Any writer will know that the ability to remain productive and creative every day is incredibly difficult. With so many distractions in the modern world and the ever-present threat of writer’s block bearing down on one’s shoulders, getting as much done both efficiently and to the best of your ability is challenging.

That’s why we’ll start this post with a disclaimer: the following tips won’t solve all of your productivity woes, but that’s for one very good reason - you’ll never eliminate every distraction, period of procrastination or time where the ideas simply won’t flow. We’re all human, after all.

What you can do is build into each day a few habits and best practices that foster a healthy approach to productivity. And you’ll be surprised by just how easy they are to implement.

1. Only write when you feel most productive

There’s no getting away from it - few writers are capable of producing their best work for long stretches of time, which is why working in bite-sized chunks is the way to go.

The key here, however, lies in choosing the best time to write. For you, that may be early on in the day, midway through or late at night. Whenever it is, choose your time wisely and stick to it. Never work if you feel unproductive - a piece of advice that sounds obvious, until you consider how often you currently do just that.

2. Remove distractions

Turn off your email.

Put your smartphone out of sight.

Situate yourself in a room that’s absent of TVs and the radio.

If your smartphone must be by your side, turn off notifications and silence it.

Remove everything from your writing space that is likely to demand your attention. Similarly, try using a distraction-free writing tool (have a Google search - there are many).

3. Try a writing retreat

Sometimes, removing oneself from familiar surroundings can have vastly positive effect on productivity.

This is why writers often head to destinations far from their usual home or office comforts in order to make serious strides on work. A writing retreat could be similarly beneficial for you - give it a go!

4. Seek input from others

Writing doesn’t have to be a lonely endeavour. In fact, it really shouldn’t be - you’re surrounded by people who can help you be more productive, even if the opposite usually feels true.

When inspiration drys up and you find yourself completing only a menial number of pages each day, ask for help. There’s no harm in doing so and a close family member, colleague or fellow writer might be able to provide all of the inspiration you need to regain your mojo.

5. Give the Pomodoro technique a try

The Pomodoro technique is a fascinating method by which people remain productive in this noisy digital world.

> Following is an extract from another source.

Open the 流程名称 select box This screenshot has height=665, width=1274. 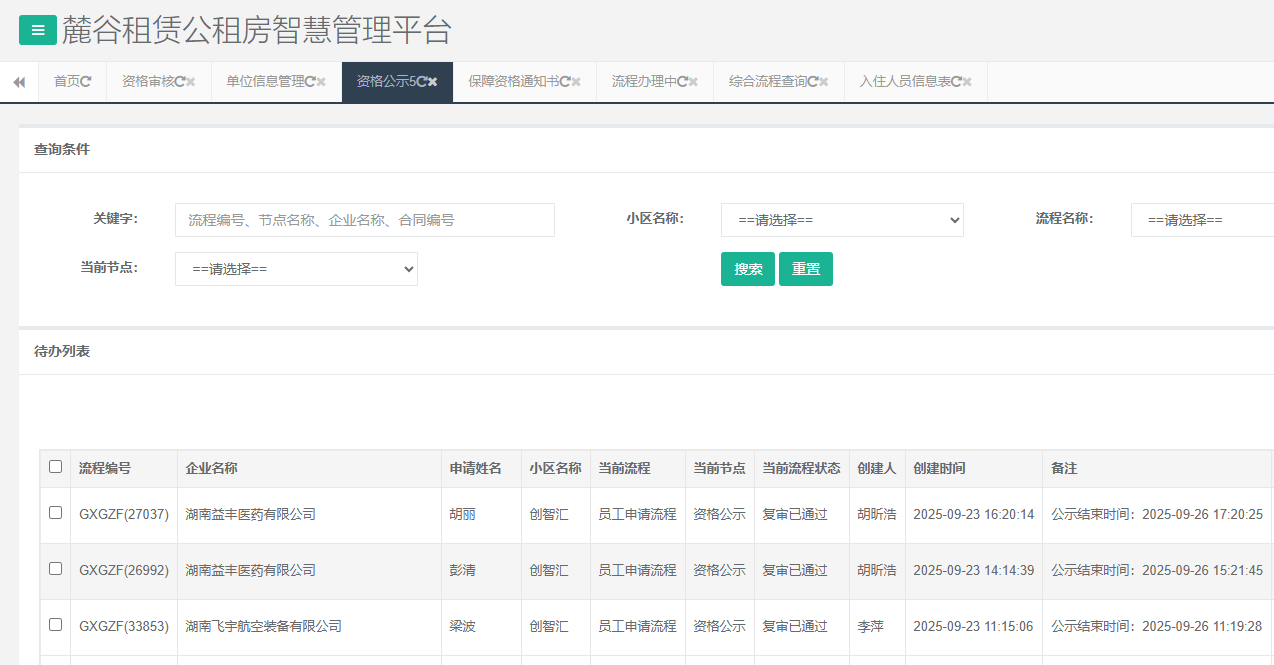tap(1201, 220)
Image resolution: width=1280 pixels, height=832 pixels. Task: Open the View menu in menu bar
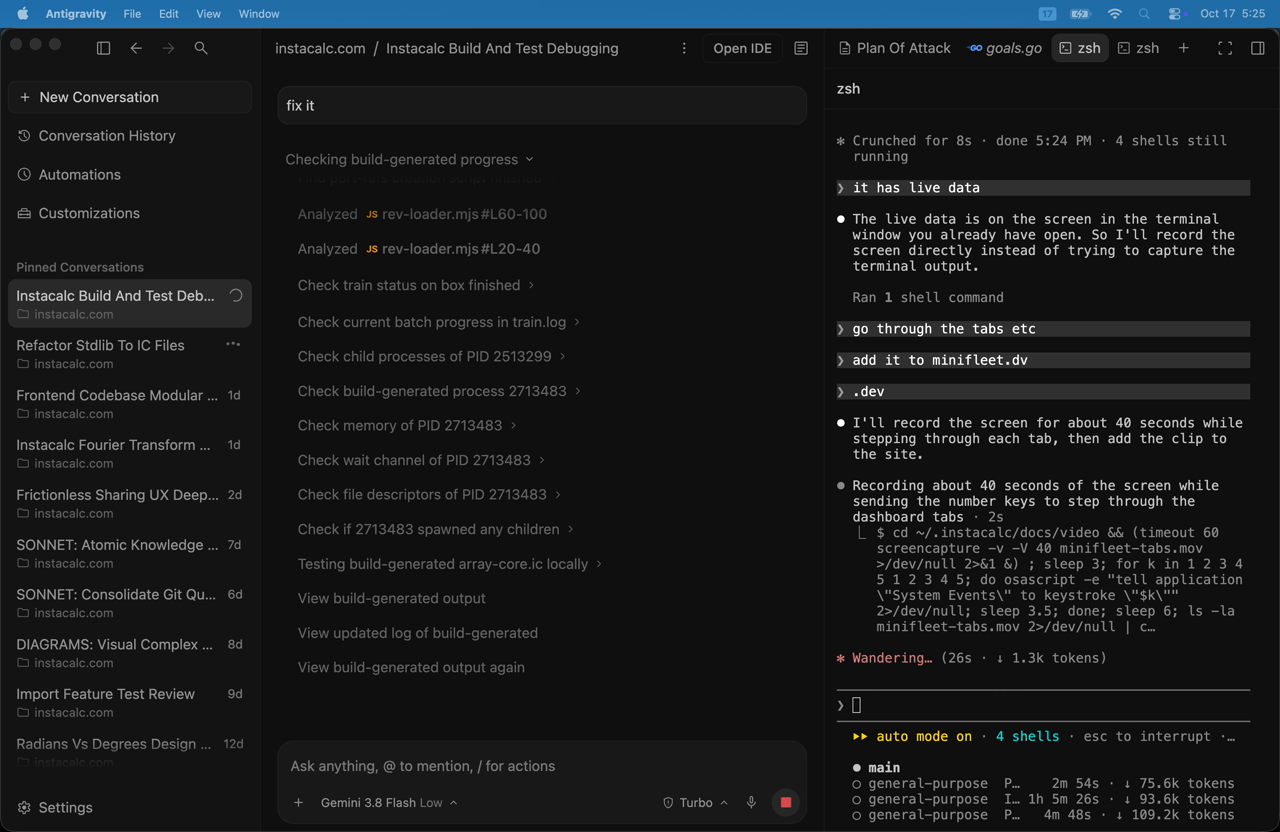[208, 14]
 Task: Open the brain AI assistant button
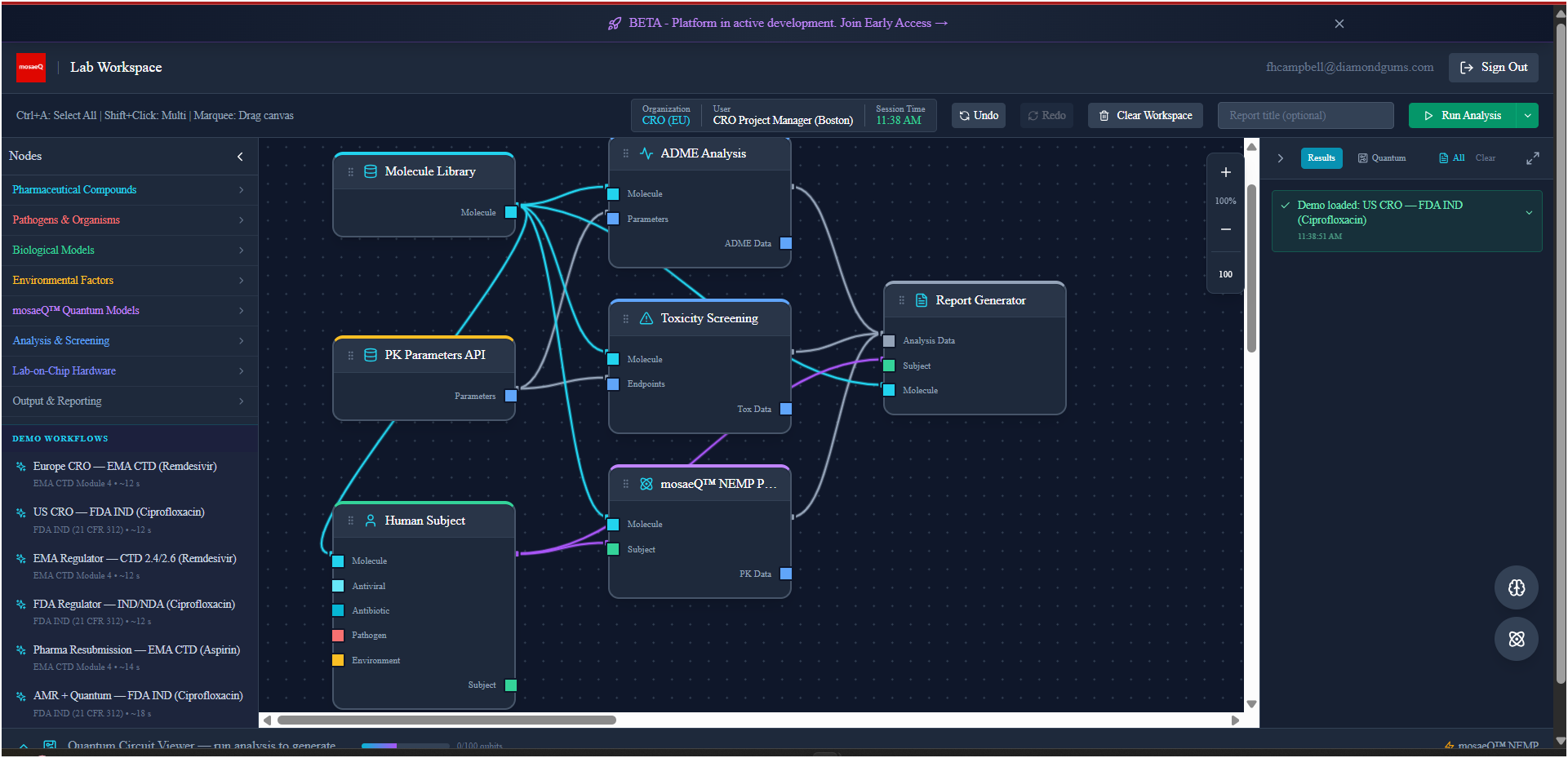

Based on the theory of working for set periods of time (usually twenty-five minutes), followed by fifteen to twenty minute breaks, Pomodoro has revolutionised the working lives of many and it could do the same for you.

This is focussed work like no other and demands further exploration if you’re into the business of writing thousands of words each week.

Final thoughts

We hope this post has inspired you to do all you can to become as productive as possible. It won’t be easy and requires just as much patience as it does ditching the every day comforts on which you think you rely, but find your happy place, productivity-wise, and you’ll create your best work in far less time.